- [Instructions for the task]
Given the entries below, copy each of them out exactly.

◆ ◆ ◆

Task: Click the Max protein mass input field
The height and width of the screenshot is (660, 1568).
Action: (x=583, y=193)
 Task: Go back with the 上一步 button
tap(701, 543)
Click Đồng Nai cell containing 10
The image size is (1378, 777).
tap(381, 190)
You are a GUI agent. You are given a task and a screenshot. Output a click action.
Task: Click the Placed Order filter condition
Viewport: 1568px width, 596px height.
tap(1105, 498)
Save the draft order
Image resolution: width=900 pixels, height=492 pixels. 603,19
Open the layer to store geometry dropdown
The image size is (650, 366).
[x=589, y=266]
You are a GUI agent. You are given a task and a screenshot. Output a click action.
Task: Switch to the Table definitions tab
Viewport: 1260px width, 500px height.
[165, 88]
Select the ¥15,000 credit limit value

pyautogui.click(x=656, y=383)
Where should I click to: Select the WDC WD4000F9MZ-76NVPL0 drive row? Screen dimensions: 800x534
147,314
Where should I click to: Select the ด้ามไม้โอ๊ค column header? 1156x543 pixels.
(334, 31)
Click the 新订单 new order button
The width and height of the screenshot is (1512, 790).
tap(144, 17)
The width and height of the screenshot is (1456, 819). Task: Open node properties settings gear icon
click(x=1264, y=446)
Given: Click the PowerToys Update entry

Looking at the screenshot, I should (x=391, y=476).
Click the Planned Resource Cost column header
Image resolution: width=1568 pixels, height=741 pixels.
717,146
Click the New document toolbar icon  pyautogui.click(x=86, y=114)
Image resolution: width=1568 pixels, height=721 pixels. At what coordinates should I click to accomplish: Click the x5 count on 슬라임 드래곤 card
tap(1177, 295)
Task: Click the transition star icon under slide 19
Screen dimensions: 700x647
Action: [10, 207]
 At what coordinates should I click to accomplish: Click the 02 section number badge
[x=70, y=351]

◆ ◆ ◆

- [Task result]
Task: Click the Max protein mass input field
The height and width of the screenshot is (660, 1568).
Action: (x=583, y=193)
 Task: Go back with the 上一步 button
tap(701, 543)
Click Đồng Nai cell containing 10
The image size is (1378, 777).
tap(381, 190)
You are a GUI agent. You are given a task and a screenshot. Output a click action.
Task: Click the Placed Order filter condition
Viewport: 1568px width, 596px height.
tap(1105, 498)
Save the draft order
Image resolution: width=900 pixels, height=492 pixels. 603,19
Open the layer to store geometry dropdown
The image size is (650, 366).
[x=589, y=266]
You are a GUI agent. You are given a task and a screenshot. Output a click action.
Task: Switch to the Table definitions tab
Viewport: 1260px width, 500px height.
[165, 88]
Select the ¥15,000 credit limit value

pyautogui.click(x=656, y=383)
Where should I click to: Select the WDC WD4000F9MZ-76NVPL0 drive row? Screen dimensions: 800x534
147,314
Where should I click to: Select the ด้ามไม้โอ๊ค column header? 1156x543 pixels.
(334, 31)
Click the 新订单 new order button
The width and height of the screenshot is (1512, 790).
tap(144, 17)
The width and height of the screenshot is (1456, 819). Task: Open node properties settings gear icon
click(x=1264, y=446)
Given: Click the PowerToys Update entry

Looking at the screenshot, I should (x=391, y=476).
Click the Planned Resource Cost column header
Image resolution: width=1568 pixels, height=741 pixels.
717,146
Click the New document toolbar icon  pyautogui.click(x=86, y=114)
Image resolution: width=1568 pixels, height=721 pixels. At what coordinates should I click to accomplish: Click the x5 count on 슬라임 드래곤 card
tap(1177, 295)
Task: Click the transition star icon under slide 19
Screen dimensions: 700x647
Action: [10, 207]
 At what coordinates should I click to accomplish: Click the 02 section number badge
[x=70, y=351]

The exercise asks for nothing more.